Published on November 13th, 2013
The newly released HDMI 2.0 specification includes a host of new features that will enhance the viewing experience for the next generation of HDTVs, including support for ultra high-definition (HD) / 4Kx2K video, consumer electronic control (CEC) 2.0 for unified remote control functionality, and multi-view video and multi-stream audio. SoC designers must understand HDMI 2.0’s new consumer-friendly features to offer the ultimate home theater experience, as well as the specification’s enhancements over the 1.4 version.
In developing the HDMI 2.0 specification, the HDMI Forum’s main objective was to support an ultra HD experience with 4,096 x 2,160 pixels (4K x 2K) at 60Hz frame rate. Supporting this resolution and frame rate allows viewers to watch video on very large screens with high-definition clarity without any flicker. In addition, the HDMI Forum took the existing install base into account, one that has been established over the past 10+ years. Close to 100 percent of digital home multimedia devices offer HDMI connectivity, and any addition of a device featuring the latest HDMI technology must co-exist with devices using previous HDMI technology. The HDMI 2.0 specification was developed with this in mind, and includes mechanisms to ensure backwards compatibility including using the same hardware connector and cables
The key enhancement in the HDMI 2.0 specification is the amount of total bandwidth transferred has increased from 10.2 Gbps to 18 Gbps. With this increase in bandwidth, consumers can enjoy an improved visual experience in terms of high screen resolution (4K x 2K) for clarity, high frame rate options (60/120/240 Hz) for smooth images, multi-view video, multi-stream audio for special applications and standardized remote control functionality (CEC 2.0) for overall ease of use.
Ultra HD in 4K x 2K video format
HDMI 2.0 offers 4K x 2K (or just “4K” for short) video formats at 60Hz bandwidth and 24-bit color for an ultra HD experience. The 4K frames contain greater than four times the pixels as compared to a 1080p frame, as shown in Figure 1.
|Figure 1: Ultra HD in a 4Kx2K frame offers 4X as many pixels than Full HD (1080p), for a more realistic viewing experience|
An ultra HD image in a 4K video frame offers a wider view than a quad HD frame. A 4K frame denotes the very specific resolution of 4,096 x 2,160 video pixels, which is the resolution of most 4K recordings. A quad HD frame has a resolution of 3,840 x 2,160 video pixels, which is slightly lower than the 4K frame and is exactly four times higher than the full HD resolution of 1,920 x 1,080.
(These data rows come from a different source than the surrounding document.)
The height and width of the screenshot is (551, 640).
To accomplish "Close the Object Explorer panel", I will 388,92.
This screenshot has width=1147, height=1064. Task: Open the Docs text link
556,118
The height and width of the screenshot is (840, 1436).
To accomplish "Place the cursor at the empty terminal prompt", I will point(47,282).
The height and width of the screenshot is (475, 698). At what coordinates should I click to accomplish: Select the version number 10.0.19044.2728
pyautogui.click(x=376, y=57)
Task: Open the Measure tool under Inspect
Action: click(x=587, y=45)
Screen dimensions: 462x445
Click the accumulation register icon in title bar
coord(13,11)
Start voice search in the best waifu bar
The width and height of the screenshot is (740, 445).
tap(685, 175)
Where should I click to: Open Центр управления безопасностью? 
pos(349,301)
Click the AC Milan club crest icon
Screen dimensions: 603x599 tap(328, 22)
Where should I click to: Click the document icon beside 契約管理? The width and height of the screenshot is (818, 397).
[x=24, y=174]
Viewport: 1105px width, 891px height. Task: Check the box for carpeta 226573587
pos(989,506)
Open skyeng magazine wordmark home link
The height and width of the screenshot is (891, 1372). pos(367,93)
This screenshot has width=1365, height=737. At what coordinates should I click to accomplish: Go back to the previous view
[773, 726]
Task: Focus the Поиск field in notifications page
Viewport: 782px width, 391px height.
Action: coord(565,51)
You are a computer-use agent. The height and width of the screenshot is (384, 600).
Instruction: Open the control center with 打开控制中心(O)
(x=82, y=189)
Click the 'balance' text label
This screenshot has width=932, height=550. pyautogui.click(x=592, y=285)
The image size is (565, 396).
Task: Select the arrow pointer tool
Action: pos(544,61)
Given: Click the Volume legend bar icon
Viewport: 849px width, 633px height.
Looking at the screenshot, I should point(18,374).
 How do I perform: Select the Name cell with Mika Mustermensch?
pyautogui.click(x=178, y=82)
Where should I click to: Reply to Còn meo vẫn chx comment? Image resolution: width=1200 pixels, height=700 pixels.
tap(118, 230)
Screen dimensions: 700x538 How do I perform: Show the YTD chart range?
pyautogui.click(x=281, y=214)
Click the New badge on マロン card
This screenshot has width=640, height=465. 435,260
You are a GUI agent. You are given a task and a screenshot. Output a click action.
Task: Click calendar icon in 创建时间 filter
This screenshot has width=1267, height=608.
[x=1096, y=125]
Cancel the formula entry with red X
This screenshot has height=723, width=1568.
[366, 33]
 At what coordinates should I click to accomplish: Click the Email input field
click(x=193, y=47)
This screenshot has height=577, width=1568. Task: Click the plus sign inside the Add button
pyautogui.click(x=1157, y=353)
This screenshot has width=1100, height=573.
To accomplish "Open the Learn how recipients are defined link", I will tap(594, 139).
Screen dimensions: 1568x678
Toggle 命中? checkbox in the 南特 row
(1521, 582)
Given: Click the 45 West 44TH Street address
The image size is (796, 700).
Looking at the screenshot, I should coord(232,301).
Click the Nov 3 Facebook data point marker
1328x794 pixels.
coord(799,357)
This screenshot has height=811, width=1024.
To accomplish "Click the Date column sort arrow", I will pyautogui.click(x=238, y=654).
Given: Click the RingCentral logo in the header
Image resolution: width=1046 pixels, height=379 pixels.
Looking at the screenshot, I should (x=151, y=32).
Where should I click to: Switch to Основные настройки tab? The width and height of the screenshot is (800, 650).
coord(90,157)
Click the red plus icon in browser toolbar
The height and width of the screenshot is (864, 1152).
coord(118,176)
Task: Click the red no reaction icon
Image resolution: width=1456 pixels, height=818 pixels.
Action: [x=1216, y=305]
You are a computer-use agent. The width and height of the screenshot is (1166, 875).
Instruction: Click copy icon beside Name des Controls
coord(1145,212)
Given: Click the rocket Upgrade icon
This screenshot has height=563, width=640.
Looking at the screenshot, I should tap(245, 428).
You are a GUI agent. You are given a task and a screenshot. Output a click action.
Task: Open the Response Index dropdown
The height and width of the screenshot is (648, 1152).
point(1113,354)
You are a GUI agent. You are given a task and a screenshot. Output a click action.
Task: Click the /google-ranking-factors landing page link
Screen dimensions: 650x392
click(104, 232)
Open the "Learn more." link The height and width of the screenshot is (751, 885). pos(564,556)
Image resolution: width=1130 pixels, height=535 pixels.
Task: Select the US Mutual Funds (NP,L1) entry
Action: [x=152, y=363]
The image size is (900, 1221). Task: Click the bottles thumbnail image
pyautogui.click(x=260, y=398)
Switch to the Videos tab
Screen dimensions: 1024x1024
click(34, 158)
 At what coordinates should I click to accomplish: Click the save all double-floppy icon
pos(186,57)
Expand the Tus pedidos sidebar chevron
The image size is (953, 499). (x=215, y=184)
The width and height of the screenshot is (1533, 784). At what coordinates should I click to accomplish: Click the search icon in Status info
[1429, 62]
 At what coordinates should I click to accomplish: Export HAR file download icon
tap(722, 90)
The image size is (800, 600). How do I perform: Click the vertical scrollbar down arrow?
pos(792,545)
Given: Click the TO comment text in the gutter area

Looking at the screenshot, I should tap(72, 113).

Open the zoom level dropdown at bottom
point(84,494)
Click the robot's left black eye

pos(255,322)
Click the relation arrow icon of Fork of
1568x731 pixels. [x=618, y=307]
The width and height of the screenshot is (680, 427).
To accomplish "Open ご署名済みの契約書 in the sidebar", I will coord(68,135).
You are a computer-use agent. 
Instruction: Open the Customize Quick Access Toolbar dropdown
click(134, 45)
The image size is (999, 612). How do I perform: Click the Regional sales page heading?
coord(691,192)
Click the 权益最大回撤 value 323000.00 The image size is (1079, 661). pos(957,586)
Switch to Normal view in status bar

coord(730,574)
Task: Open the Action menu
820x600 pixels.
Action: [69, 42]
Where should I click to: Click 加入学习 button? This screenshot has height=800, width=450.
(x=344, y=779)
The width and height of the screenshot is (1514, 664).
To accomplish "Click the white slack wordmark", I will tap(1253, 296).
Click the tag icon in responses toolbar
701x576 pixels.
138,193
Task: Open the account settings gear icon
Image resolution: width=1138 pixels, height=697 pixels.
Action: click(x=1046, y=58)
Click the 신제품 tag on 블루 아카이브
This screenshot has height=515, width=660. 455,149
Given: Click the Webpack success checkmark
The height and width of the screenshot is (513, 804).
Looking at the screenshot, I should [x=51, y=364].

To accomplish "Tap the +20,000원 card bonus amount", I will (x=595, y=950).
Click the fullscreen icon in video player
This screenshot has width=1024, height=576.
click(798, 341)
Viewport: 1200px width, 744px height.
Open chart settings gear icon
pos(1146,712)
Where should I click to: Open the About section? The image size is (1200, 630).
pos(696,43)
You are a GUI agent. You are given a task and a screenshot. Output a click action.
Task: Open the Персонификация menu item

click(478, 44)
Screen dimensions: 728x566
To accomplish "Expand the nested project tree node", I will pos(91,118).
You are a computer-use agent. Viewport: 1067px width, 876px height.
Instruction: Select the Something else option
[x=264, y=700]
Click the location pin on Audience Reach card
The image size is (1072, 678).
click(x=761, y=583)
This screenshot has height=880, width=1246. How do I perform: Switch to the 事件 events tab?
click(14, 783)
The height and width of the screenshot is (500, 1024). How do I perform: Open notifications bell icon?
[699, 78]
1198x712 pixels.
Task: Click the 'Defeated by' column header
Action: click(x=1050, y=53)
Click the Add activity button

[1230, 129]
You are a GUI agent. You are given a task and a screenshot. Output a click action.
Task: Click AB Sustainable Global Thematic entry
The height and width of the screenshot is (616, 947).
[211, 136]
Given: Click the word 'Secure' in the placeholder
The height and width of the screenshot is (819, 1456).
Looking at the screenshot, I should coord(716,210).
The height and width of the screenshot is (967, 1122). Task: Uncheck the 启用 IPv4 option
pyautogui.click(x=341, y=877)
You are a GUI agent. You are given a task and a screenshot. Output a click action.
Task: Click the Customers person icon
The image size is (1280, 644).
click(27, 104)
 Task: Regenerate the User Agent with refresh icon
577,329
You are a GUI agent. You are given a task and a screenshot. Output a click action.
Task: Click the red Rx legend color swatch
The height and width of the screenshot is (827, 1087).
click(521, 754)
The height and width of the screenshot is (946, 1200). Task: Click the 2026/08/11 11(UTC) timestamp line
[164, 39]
Although 4K video frame support was announced in HDMI 1.4 in 2009, the frame rate was limited to 30Hz, since the maximum defined bandwidth of HDMI 1.4 was 10.2 Gbps. However, consumers have found that a 30Hz frame rate is not sufficient for certain content types (e.g., sports). As a result, a 30Hz frame rate does not present a continuous image to the human eye and appears to flicker on the screen. With HDMI 2.0’s increase in bandwidth to 18 Gbps, the frame rate can now double from 30Hz to 60Hz and is much better suited for content with fast motion.
21:9 frame format
The CEA-861-F specification, referred to in the HDMI 2.0 specification, includes 64:27 aspect ratio formats. Usually known by its marketing term “21:9,” this format allows the transmission of original content in 21:9 formats over HDMI connections without requiring image manipulation in the TV.
Most current TVs support an aspect ratio of 16:9. The new HDMI standard adds support for 21:9 displays because most motion in life takes place on a horizontal plane, rather than vertically. Interestingly, for many years it has been standard practice to shoot movies in the 21:9 format, so unlike 3D, a lack of content will not inhibit the adoption of 21:9 by the consumers.
Although the market is dominated by 16:9 TVs, some manufacturers began offering 21:9 TVs prior to the advent of HDMI 2.0 specification. This aspect ratio allows displaying content recorded in cinema formats without black bars at the top and bottom of the screen. To fill the screen, the original 16:9 content is manipulated by expanding the image horizontally, and then vertically cropped (to remove the black bars) and expanded. The end result is close to the cinema format; however, the quality is not increased due to the scaling process.
Consumers find it very frustrating that electronics manufacturers haven’t worked together to standardize the remote control. Each consumer electronics manufacturer has its own proprietary Bluetooth link for its remote control system that includes various optional features and will not interoperate with equipment designed by other manufacturers. The universal remote controls that are available on the market today tend to be difficult to use, require awkward setup routines and sometimes only have the ability to control a subset of equipment features. The result is that most homes have multiple remotes to operate their DVDs, TVs and set-top boxes.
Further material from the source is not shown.